[Start of Data for processing]
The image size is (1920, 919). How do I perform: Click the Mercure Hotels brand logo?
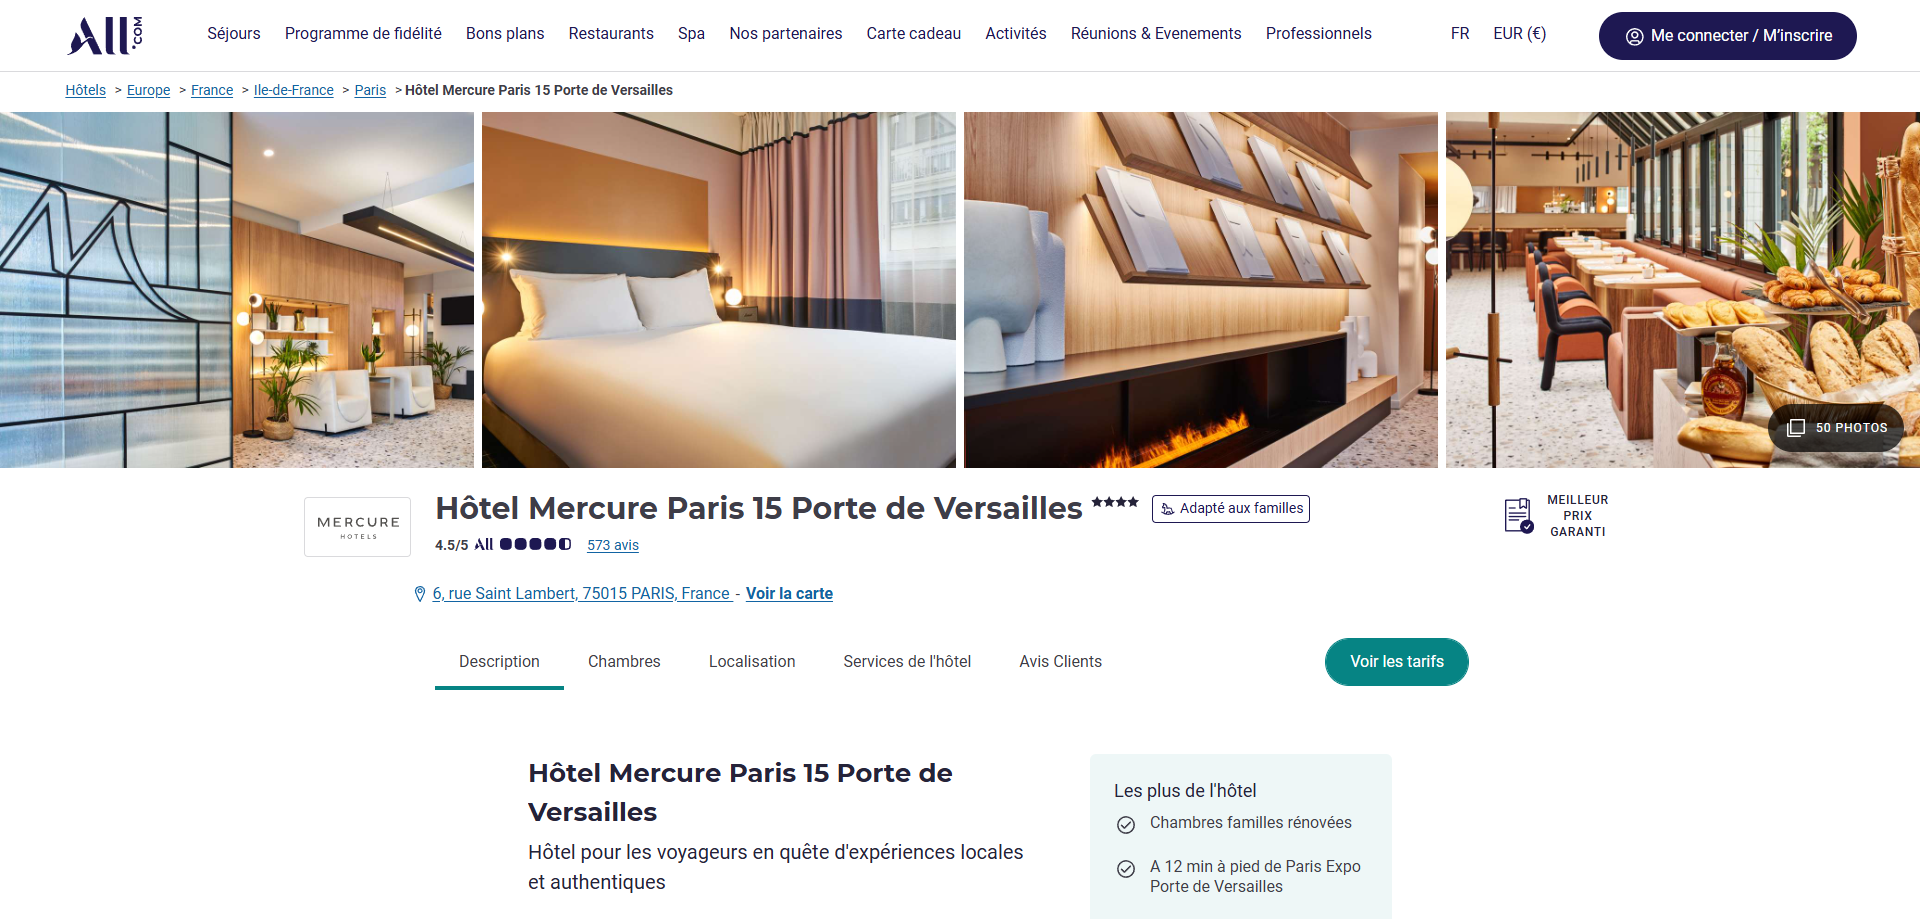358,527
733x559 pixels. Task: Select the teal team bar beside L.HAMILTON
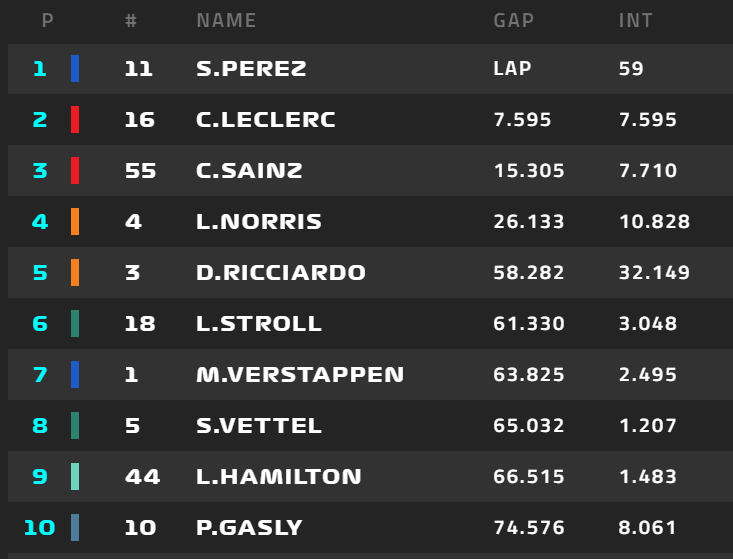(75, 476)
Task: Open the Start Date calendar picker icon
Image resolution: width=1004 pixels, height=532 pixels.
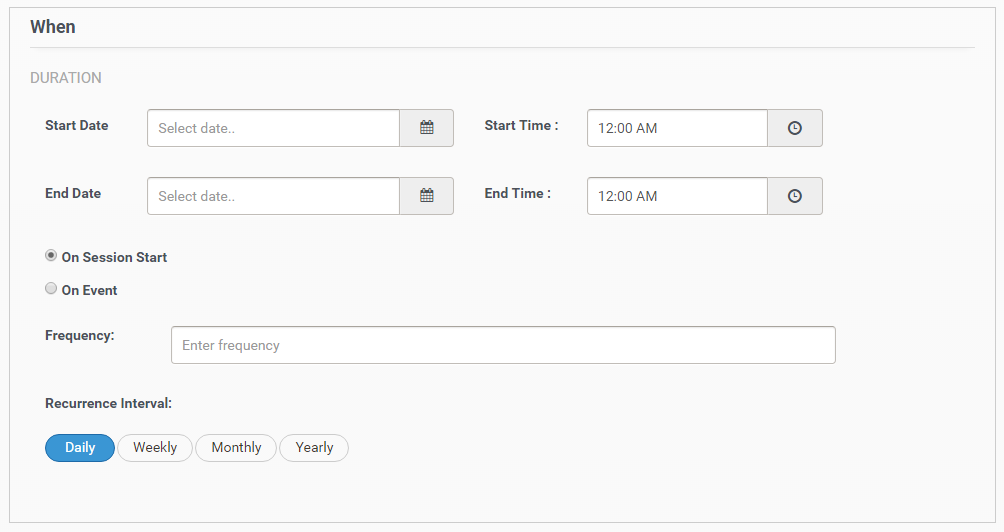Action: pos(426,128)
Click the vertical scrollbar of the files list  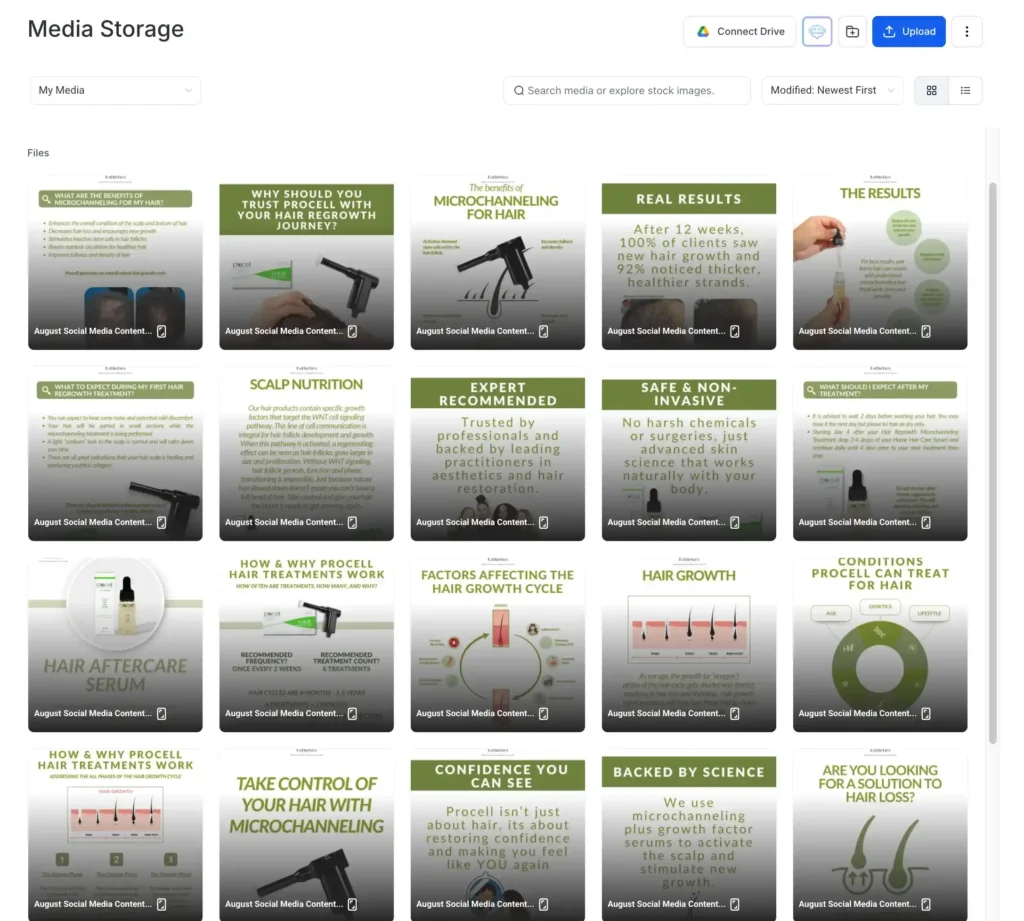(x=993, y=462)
[End of Data for processing]
[Start of Data for processing]
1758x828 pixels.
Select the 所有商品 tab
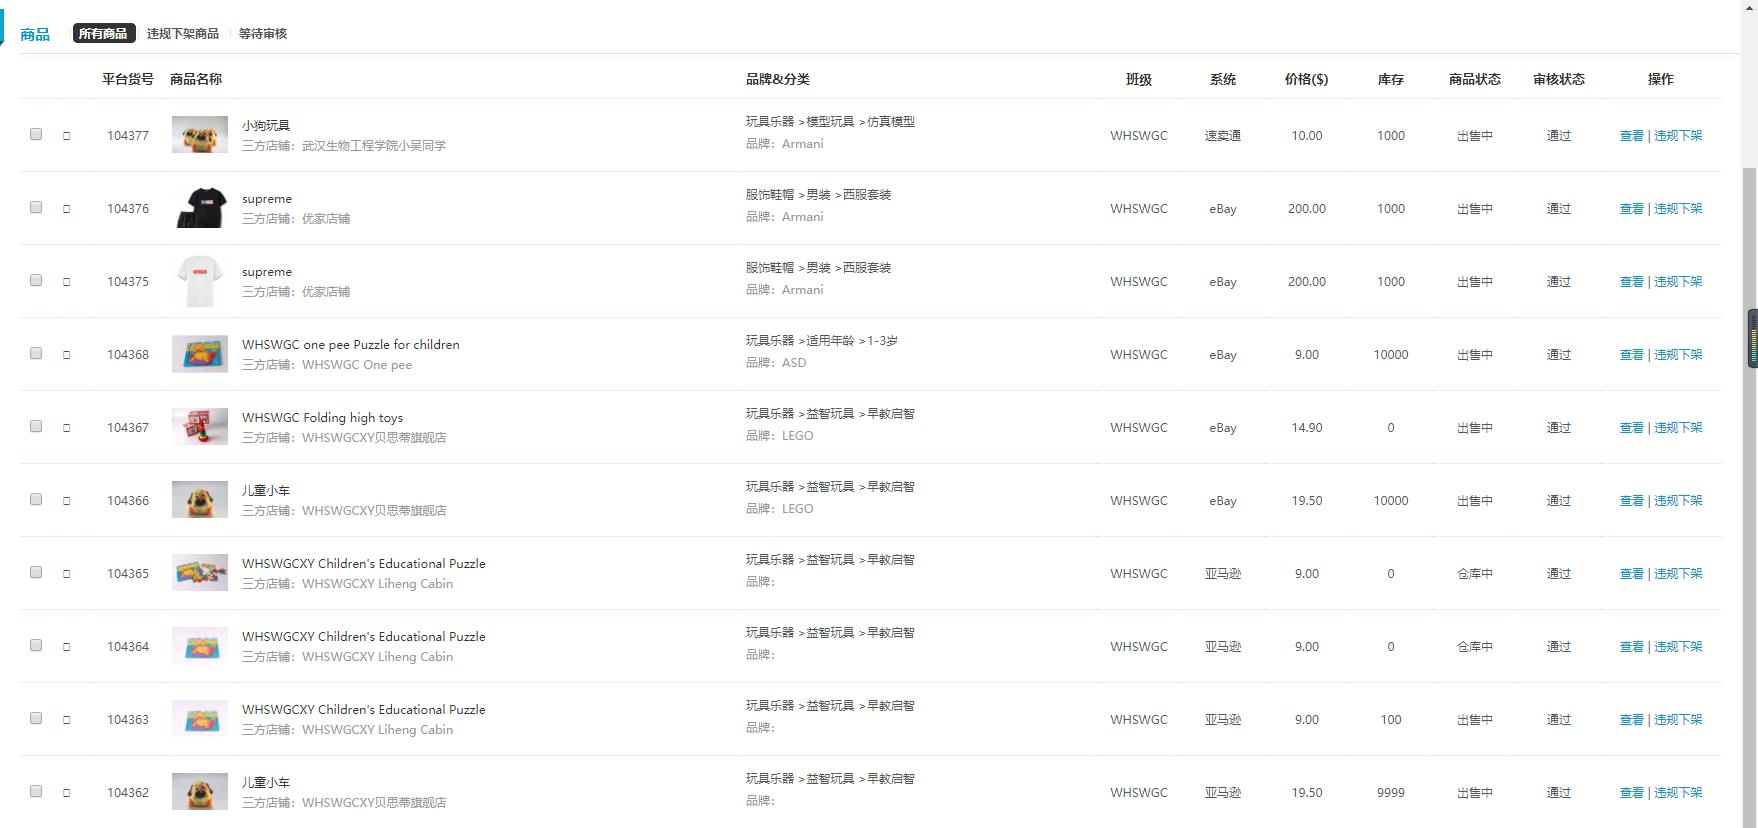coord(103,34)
[End of Data for processing]
Directive: Pull out each line in the items above that contains the word "Task".

Correct output:
733x559 pixels. Task: Select the teal team bar beside L.HAMILTON
Task: Open the Start Date calendar picker icon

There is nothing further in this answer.